Двумя этажами ниже девочка разучивала на фортепиано прелюдию Шопена. Мне невыразимо грустно и сладко следить за ее исканиями. Потому что столько раз я слышал этот прелюд от моего отца.

И, конечно, от Шурки.

Мозжинка — Москва, 1969 г.

Шестнадцатое октября

Шестнадцатое октября…

Сегодня спокойный субботний день глубокой осени или даже ранней зимы. Город припорошен снегом. На круглом пруду уже не плавают утки. Брошенный камешек легко скользит по тонкой корочке льда до самой середины, останавливаясь только у опустевшего домика лебедей. По радио говорят, что такие ранние холода были в Москве только в тысяча восемьсот каком-то году.

Но я-то, я-то ведь хорошо помню еще те холода тридцать пять лет тому назад, в 1941 году, страшные не так своей внезапностью, как нашей общей беззащитностью, какой-то, что ли, покинутостью, чтобы не сказать — паникой. Наверное, эти холода остались незафиксированными в мировой метеорологии — некому было тогда думать об этом в Москве и под Москвой, и в сводках метеорологов всего мира стоит, наверное, против Москвы жирный прочерк или другой знак: «сведений нет».

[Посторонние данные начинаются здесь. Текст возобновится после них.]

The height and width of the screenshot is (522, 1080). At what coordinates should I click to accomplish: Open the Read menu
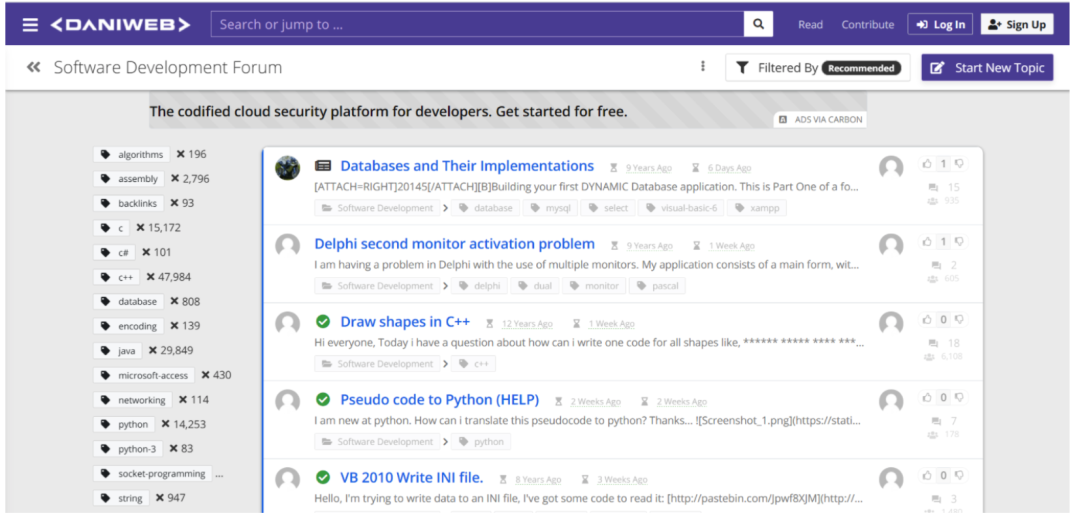point(810,25)
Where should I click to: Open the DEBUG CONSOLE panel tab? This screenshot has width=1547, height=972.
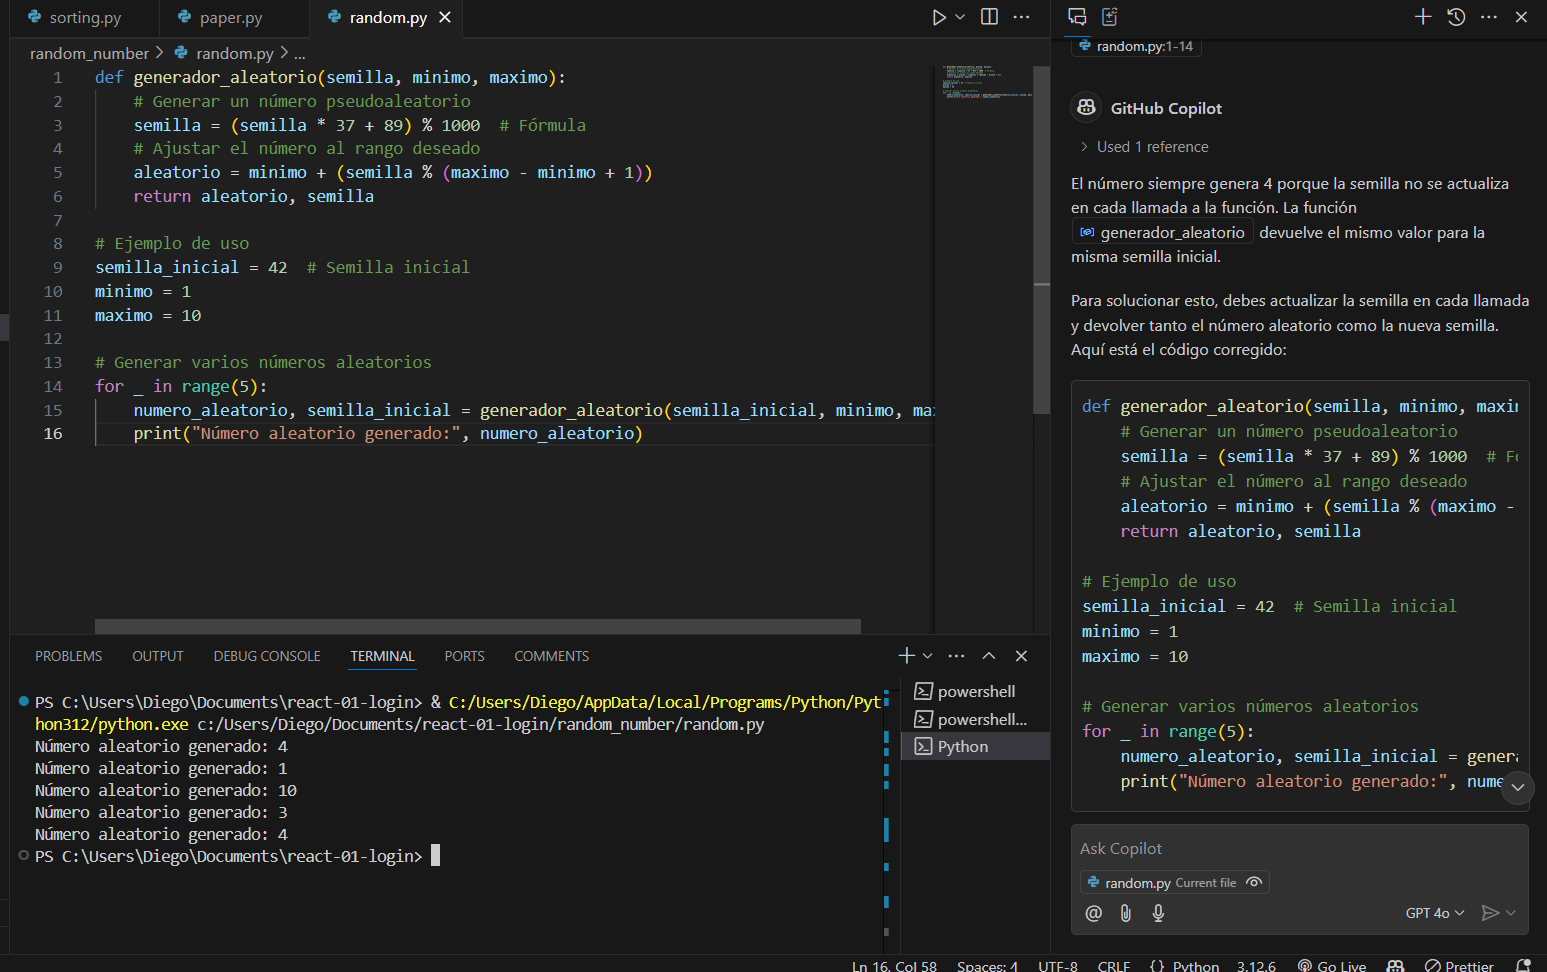(x=267, y=656)
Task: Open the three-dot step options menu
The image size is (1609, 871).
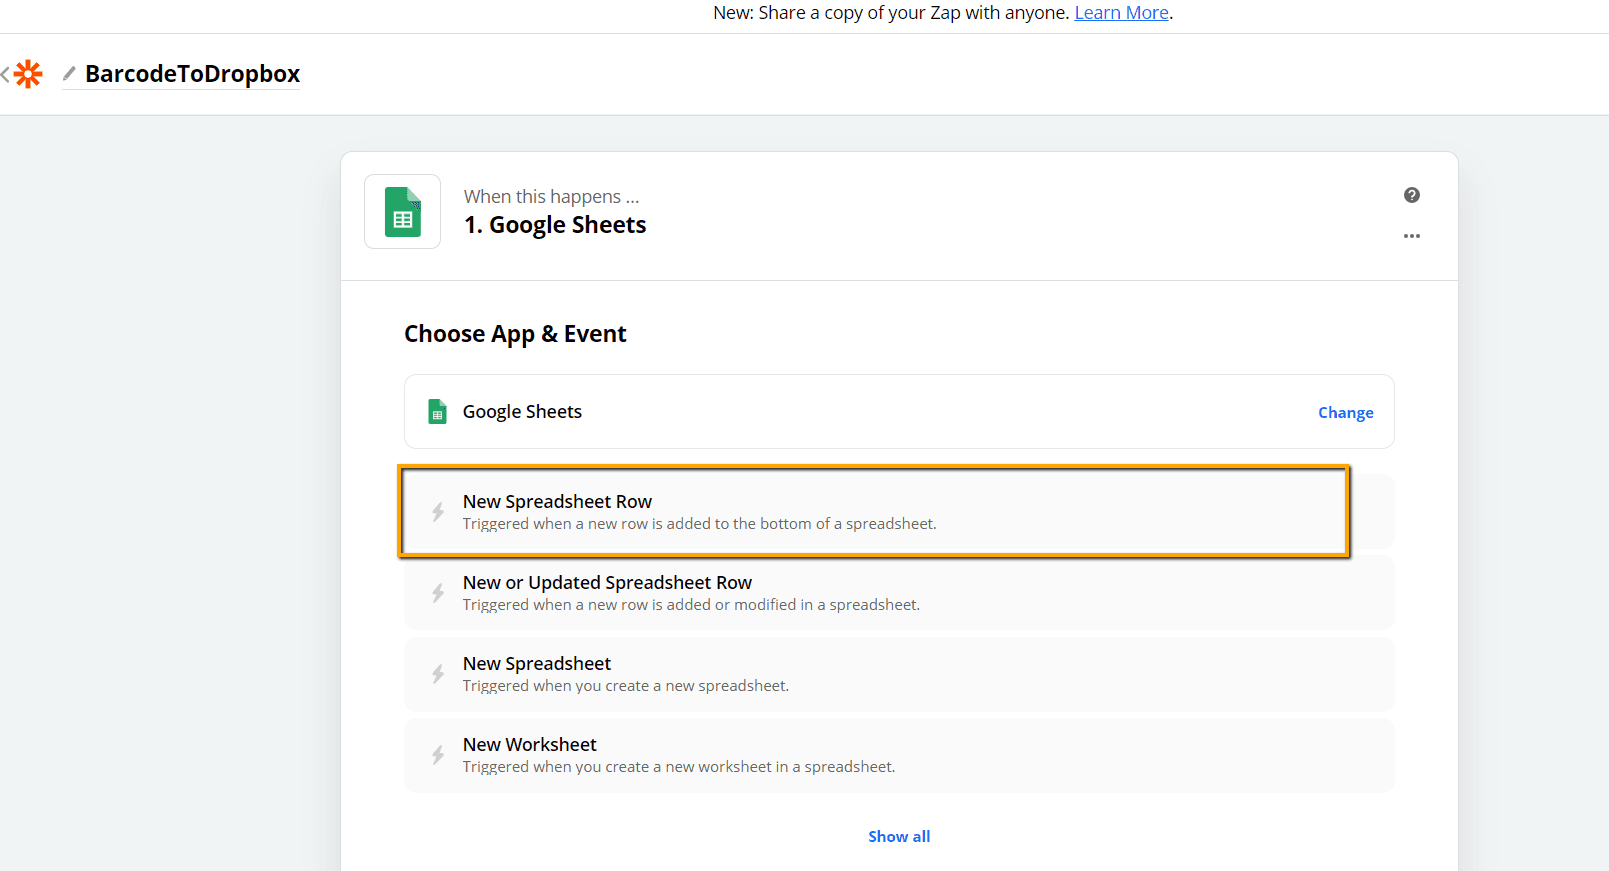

До тех холодов, до того самого 16 октября, мы не верили в возможность оставления Москвы, несмотря на классические примеры 12-го года, ни на тревожные сводки, ни на еще более тревожные слухи, называемые не без юмора ОГГ — «одна гражданка говорила». Мы выходили по тревоге на свои посты на чердаке, с остервенением гасили «зажигалки», тяжело вздыхали при уханьи «фугасок» (тогда еще ни одна не упала на университет). И мало кто мог поверить, что город, что Столица, что сердце России может оказаться в руках фашистов.

Конечно, шла эвакуация, но уезжали пока главным образом оборонные заводы, а также дети и старики. Сказать по правде, в желающих уехать недостатка не было, но многие колебались, а главное — не было почти и возможностей для самовольного отъезда.

В университете составлялись бесконечные списки, и некоторые уже принесли даже вещи и сами дневали и ночевали на факультетах. Но мы, кто помоложе, не относились к этому вполне серьезно. Я, например, включал регулярно в списки большую свою семью — жену, маму, восьмидесятилетнюю бабушку, свояченицу, но уезжать мы не собирались, ясно представляя, в каком положении окажемся в качестве беженцев (слово, уцелевшее еще со времен прошлой войны). И вещи не складывали — только самое необходимое каждый носил при себе на случай, если в дом попадет фугаска.